Again with these imaginary definitions! You need a dictionary, friend.
A "profession" is however I make my living. Prostitution (whether it be to a pimp or an MBA) is still a profession, even if you like to pretend that the fact you grovelled to Uncle Sam for permission to work somehow makes you better than the plebes.
I see you think highly of MBAs, though - So we at least agree on one point.
So you are good with riding the subway surrounded by people who are coughing because they could not get treated for their tuberculosis?
Here, let me offer you a hand getting off of that slippery slope....
Why don't all you old guys open a consultancy
An awfully lot of programmers do exactly that, but working as a contractor isn't for everyone. Personally, I do a bit on the side, but enjoy the stability that a 9-to-5 gives me.
I'm a EE, I have written hundreds of thousands of lines of code that are still in production
Then you of all people should recognize the difference between good design vs throwing "young people willing to gut out horrible code" at the problem.

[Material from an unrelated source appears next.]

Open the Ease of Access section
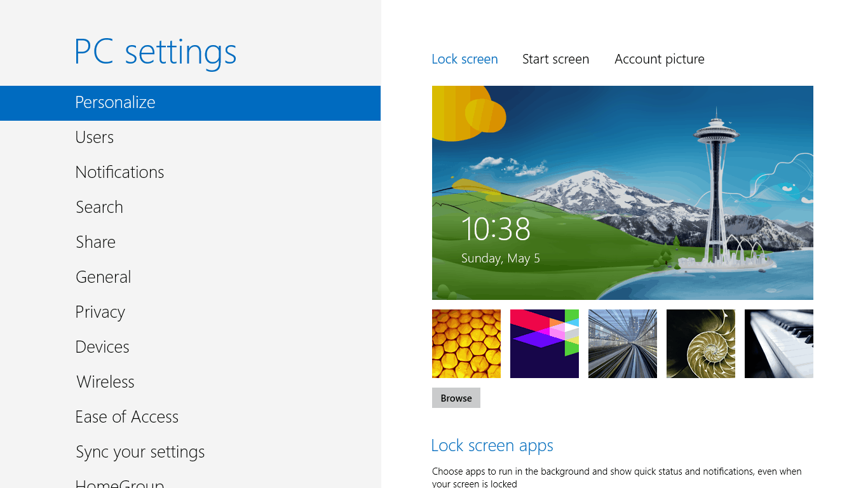868x488 pixels. [x=126, y=416]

but it isn't, and it never will be, until there is a force of law behind it.
What does the law have to do with whether or not something is a profession?
Maybe your amazingly robust website is not 2-3 times better, but only 1.2 times better and you should only be making a few dollars more than the 20 yo grad.
In programming, experience is worth drastically more than the pay differential for the same. A seasoned coder can crank out in a few hours what a recent college grad would literally spend a few weeks on; and it will be far more stable and maintainable.
Yes, I am conservatively some 50x more productive than my junior peers. A big part of that comes from knowing what to ask the customer up front, knowing what won't work, and knowing when to just build the damned birdhouse the customer requested rather than a 400 unit Gehry-inspired avian housing complex "just in case" the customer wants to upgrade in the future.
Factorials were someone's attempt to make math LOOK exciting.